Lots of Wind in Antarctica; Now There Are Turbines
by Lloyd Alter, Toronto on 01.31.07

Read Scott's diaries. Then read Amundsen's "The South Pole," Cherry Garrard's "the Worst Journey in the World", the brilliant "Mawson's Will" and Roland Huntford's "Scott and Amundsen". You will learn that if there is one thing that there is a lot of in Antarctica besides cold, it is wind. It dominates the stories and changed the course of history. Now it is being harnessed; eight Scottish 6-kilowatt turbines are being installed at Belgium's Princess Elisabeth Antarctic research station.
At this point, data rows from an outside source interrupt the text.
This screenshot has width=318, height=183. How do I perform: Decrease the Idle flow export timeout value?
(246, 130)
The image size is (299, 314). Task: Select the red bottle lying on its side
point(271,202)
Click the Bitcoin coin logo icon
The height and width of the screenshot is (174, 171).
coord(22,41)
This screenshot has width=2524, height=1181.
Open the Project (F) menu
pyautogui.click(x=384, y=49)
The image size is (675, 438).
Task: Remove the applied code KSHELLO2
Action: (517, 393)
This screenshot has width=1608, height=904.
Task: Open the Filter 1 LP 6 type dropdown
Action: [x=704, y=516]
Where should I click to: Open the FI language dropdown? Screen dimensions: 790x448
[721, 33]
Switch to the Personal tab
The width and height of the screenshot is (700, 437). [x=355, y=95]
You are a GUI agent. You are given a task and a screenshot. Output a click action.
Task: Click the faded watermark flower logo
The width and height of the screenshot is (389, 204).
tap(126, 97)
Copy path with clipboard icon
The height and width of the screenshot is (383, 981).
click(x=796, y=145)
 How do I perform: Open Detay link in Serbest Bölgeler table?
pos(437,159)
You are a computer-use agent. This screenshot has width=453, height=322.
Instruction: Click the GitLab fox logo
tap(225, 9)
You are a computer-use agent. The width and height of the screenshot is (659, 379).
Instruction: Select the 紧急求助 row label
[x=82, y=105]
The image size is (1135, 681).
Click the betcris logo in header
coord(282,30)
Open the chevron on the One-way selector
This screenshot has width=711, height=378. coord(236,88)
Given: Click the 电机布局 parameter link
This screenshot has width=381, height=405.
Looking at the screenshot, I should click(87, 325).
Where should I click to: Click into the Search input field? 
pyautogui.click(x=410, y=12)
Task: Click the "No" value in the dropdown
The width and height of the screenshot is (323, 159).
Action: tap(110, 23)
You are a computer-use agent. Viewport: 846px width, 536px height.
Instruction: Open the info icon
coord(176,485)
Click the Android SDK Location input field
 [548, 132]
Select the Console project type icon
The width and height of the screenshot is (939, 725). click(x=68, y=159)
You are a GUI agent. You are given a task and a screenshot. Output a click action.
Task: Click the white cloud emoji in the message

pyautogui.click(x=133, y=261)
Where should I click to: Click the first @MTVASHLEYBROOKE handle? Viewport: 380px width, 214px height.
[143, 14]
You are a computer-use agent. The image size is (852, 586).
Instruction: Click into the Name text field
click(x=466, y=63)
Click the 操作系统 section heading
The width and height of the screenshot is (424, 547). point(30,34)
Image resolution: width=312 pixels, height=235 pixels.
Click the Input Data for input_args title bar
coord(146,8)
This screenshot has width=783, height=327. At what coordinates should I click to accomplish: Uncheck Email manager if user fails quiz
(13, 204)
They will have flywheels to buffer variations, and work together with photovoltaics and thermal solar panels on the building. Like Scott and Amundsen, they will have to survive -60 degree Celsius temperatures and winds that, quoting Cherry Garrard: "roared and howled into the ventilator let into the roof; in the more furious gusts the whole hut shook, and the pebbles picked up by the hurricane scattered themselves noisly agaist the woodwork of the southern wall. One ghastly blizzard blew for six weeks." Those turbines and flywheels will be spinning. ::Renewable Energy Access and read John's post on another wind and hydrogen powered Antarctic station named after Mawson, perhaps the most incredible Arctic explorer of them all.


















I wonder if there is such a thing as a heat-generating turbine. It seems that where the wind is this strong, rather than engineering against inefficiency (heat loss) in order to produce electricity, in order to produce heat (or burning fossil fuels), one could actually generate a lot of heat directly.